◆ WORK INSTRUCTION
Please reproduce the data below exactly, from the first line through the line containing "Francis Ngannou (164, 2369)", and leave every later line out.

◆ INPUT FOR THIS TASK
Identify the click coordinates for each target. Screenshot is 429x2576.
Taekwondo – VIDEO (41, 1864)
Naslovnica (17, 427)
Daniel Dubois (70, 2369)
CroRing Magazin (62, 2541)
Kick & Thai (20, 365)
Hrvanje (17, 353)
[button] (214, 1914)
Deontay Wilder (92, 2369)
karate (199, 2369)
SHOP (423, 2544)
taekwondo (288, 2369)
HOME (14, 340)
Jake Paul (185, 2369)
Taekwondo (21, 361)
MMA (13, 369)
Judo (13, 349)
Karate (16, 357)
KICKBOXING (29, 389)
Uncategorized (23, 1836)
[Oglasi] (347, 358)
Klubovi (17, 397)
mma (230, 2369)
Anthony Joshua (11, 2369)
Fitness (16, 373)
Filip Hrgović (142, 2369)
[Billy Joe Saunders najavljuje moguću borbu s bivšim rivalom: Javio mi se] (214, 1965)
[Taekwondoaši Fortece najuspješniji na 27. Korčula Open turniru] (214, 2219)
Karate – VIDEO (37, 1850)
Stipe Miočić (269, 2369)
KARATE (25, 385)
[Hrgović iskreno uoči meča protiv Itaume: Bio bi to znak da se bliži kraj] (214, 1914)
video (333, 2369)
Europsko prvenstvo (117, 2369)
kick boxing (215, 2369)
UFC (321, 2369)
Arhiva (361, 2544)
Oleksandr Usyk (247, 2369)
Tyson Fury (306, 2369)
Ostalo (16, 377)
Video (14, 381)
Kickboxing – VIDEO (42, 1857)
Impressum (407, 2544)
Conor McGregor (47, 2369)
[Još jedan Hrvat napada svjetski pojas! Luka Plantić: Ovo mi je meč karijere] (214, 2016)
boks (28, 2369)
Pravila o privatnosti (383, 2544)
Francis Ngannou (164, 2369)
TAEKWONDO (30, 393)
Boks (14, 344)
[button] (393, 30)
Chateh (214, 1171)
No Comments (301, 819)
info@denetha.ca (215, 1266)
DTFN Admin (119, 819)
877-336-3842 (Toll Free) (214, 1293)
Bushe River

◆ RESPONSE AREA
Identify the click coordinates for each target. Screenshot is 429x2576.
Taekwondo – VIDEO (41, 1864)
Naslovnica (17, 427)
Daniel Dubois (70, 2369)
CroRing Magazin (62, 2541)
Kick & Thai (20, 365)
Hrvanje (17, 353)
[button] (214, 1914)
Deontay Wilder (92, 2369)
karate (199, 2369)
SHOP (423, 2544)
taekwondo (288, 2369)
HOME (14, 340)
Jake Paul (185, 2369)
Taekwondo (21, 361)
MMA (13, 369)
Judo (13, 349)
Karate (16, 357)
KICKBOXING (29, 389)
Uncategorized (23, 1836)
[Oglasi] (347, 358)
Klubovi (17, 397)
mma (230, 2369)
Anthony Joshua (11, 2369)
Fitness (16, 373)
Filip Hrgović (142, 2369)
[Billy Joe Saunders najavljuje moguću borbu s bivšim rivalom: Javio mi se] (214, 1965)
[Taekwondoaši Fortece najuspješniji na 27. Korčula Open turniru] (214, 2219)
Karate – VIDEO (37, 1850)
Stipe Miočić (269, 2369)
KARATE (25, 385)
[Hrgović iskreno uoči meča protiv Itaume: Bio bi to znak da se bliži kraj] (214, 1914)
video (333, 2369)
Europsko prvenstvo (117, 2369)
kick boxing (215, 2369)
UFC (321, 2369)
Arhiva (361, 2544)
Oleksandr Usyk (247, 2369)
Tyson Fury (306, 2369)
Ostalo (16, 377)
Video (14, 381)
Kickboxing – VIDEO (42, 1857)
Impressum (407, 2544)
Conor McGregor (47, 2369)
[Još jedan Hrvat napada svjetski pojas! Luka Plantić: Ovo mi je meč karijere] (214, 2016)
boks (28, 2369)
Pravila o privatnosti (383, 2544)
Francis Ngannou (164, 2369)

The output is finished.